L'auto fuori strada
Era il 30 maggio del
1945, quando il gruppo di partigiani entrò al mattino presto,
nell'ospedale di Cogoleto un vecchio stabile del 1800, sito in Via
Isnardi , marciò compatto sino alla saletta della astanteria dove
erano ricoverati alcuni traumatizzati in attesa di essere medicati.
Gli uomini armati si
diressero con decisione verso due uomini in divisa, distesi ed
immobilizzati su dei letti, uno molto giovane e aitante, altro
visibilmente anziano, entrambi erano chiaramente sofferenti, fasciati
alla meglio in diversi punti del torace e negli arti.
Portavano la camicia
delle formazioni armate della repubblica Sociale Italiana, su una
sedia accanto era appoggiata la giacca grigioverde con le mostrine
nere e il gladio e un paio di pantaloni. I partigiani li sollevarono
quasi di peso li trascinarono fuori senza umanità alcuna. Nel
piazzale li aspettava una giardinetta al cui volante c'era un altro
partigiano, fecero entrare i due feriti nel retro e poi partirono.
Uno di loro salì sul
predellino dell'auto brandeggiando con tracotanza il suo mitra.
C'era poca strada da fare infatti la destinazione era Pratozanino, in
collina, sede di un manicomio dove i partigiani generalmente
praticavano le esecuzioni sommarie, lontano da sguardi indiscreti.
Quindi i due repubblichini sarebbero stati abbattuti come degli
animali contro un muro, senza processo, senza alcuna garanzia , solo
per odio e desiderio di rivalsa e vendetta ma sopratutto senza pietà.
Chi erano i due feriti
che si avviavano alla morte ? Ettore Lunelli e suo figlio Silvio
Giorgio, entrambi di Varazze, Ettore classe 1889, nelle Brigate Nere
di Savona e Silvio Giorgio di appena 19 anni, milite della Guardia
Nazionale Repubblicana nonché allievo ufficiale dello stesso
reparto. Ettore e Silvio facevano parte delle colonne Repubblichine
in ritirata dalla Liguria, giunti a Milano erano stati fermati e
trattenuti. Poi qualcuno aveva avvisato i partigiani di Varazze che
avevano inviato un auto con la scorta a prelevarli.
La prima destinazione era
la famigerata Villa Astoria, la ex pensione Varazzina, dove una banda
partigiana deteneva i prigionieri Fascisti, li seviziava e spesso li
giustiziava sommariamente nelle viuzze adiacenti alla triste
costruzione.
I due Lunelli, legati e
impossibilitati a difendersi, lungo la strada del ritorno da Milano
verso la Liguria furono picchiati brutalmente dalla loro scorta,
senza nessuna ragione evidente se non quella che erano fascisti.

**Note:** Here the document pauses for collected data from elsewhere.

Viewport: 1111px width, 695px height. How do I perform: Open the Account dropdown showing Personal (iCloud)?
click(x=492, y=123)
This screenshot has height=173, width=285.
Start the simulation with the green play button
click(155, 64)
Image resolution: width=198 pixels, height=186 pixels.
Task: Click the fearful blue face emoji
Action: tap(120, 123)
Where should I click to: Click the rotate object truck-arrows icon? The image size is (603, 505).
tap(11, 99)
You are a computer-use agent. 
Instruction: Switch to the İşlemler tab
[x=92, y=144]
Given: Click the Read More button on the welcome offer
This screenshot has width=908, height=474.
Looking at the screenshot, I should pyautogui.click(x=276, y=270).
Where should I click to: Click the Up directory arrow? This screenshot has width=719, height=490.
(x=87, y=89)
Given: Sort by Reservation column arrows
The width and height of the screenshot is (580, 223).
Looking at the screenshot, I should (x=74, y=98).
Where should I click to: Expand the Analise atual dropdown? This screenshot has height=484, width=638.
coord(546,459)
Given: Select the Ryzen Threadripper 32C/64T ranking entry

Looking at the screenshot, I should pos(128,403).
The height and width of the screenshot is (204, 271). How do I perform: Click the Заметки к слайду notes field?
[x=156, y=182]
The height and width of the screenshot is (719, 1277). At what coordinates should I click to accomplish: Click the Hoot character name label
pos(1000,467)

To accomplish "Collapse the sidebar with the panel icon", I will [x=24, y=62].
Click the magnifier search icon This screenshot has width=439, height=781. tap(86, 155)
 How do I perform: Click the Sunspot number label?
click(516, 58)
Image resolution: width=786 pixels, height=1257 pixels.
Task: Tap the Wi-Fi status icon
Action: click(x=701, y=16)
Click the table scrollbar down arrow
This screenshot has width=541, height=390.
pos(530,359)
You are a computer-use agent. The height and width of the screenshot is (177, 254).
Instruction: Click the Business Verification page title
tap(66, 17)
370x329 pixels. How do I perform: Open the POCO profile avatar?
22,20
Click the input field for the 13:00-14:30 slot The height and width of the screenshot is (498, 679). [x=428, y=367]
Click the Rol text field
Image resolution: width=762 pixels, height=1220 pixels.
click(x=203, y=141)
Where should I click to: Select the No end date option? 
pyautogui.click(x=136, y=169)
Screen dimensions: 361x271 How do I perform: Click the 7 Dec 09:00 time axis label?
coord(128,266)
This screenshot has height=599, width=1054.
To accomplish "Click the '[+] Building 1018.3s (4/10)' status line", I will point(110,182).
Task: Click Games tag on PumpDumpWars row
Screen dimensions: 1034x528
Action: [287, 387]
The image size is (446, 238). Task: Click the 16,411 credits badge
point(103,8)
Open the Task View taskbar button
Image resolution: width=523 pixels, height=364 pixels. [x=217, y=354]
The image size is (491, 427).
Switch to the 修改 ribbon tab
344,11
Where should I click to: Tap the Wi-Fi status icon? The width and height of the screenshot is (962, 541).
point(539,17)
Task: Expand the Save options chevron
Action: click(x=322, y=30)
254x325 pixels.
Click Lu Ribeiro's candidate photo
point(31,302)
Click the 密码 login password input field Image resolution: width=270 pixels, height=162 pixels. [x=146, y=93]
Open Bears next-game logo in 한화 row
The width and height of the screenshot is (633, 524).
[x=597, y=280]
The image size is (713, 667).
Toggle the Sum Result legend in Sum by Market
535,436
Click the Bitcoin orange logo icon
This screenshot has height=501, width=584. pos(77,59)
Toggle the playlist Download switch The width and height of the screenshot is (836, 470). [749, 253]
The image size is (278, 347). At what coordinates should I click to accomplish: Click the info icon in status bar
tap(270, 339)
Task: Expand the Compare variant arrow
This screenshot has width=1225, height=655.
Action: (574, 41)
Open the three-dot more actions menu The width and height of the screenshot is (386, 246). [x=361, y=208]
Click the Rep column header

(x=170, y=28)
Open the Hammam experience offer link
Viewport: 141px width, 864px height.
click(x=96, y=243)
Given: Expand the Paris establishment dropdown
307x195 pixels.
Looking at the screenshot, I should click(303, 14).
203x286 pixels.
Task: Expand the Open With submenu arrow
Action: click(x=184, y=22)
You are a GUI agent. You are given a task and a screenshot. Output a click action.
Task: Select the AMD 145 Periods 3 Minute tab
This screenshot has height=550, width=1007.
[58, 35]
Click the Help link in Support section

Entrambi sapevano che li aspettava una raffica di mitra.
Erano tipi duri che non
si spaventavano facilmente, soprattutto il giovane Silvio, il quale
carico di collera per il trattamento che gli era stato riservato e
per quello che si prospettava, decise di vendere la pelle a caro
prezzo, aspettò l'occasione propizia e pur essendo legato ai polsi,
si lanciò sul partigiano che guidava, ingaggiando, una disperata e
feroce colluttazione. Silvio era forte ed atletico e spinto da una
forte volontà di non morire come una pecora condotta al macello.
A seguito di questo gesto
chi era al volante, perse il controllo della vettura che uscì di
strada e precipitò rotolando in una scarpata. Uno dei partigiani di
scorta, un certo Scotto, morì, ma gli altri due subirono ferite non
gravi e riuscirono a trattenere con le armi i due Repubblicani che
anch'essi subirono delle ferite.
Con il suo gesto
disperato ma coraggioso, Silvio Lunelli rientrava con stoicismo nel
ruolo che si era assunto, qualcuno afferma che mentre mandava fuori
strada la macchina, pur sapendo che poteva morire anch'esso e il
padre, abbia gridato .
Comunque sia, Lunelli non
aveva alcuna intenzione di morire come una pecora e rivendicò la
scelta di morire come meglio credeva, uccidendo pure uno di quelli
che portava alla morte. In seguito i due Lunelli benchè feriti,
senza essere medicati furono passati per le armi.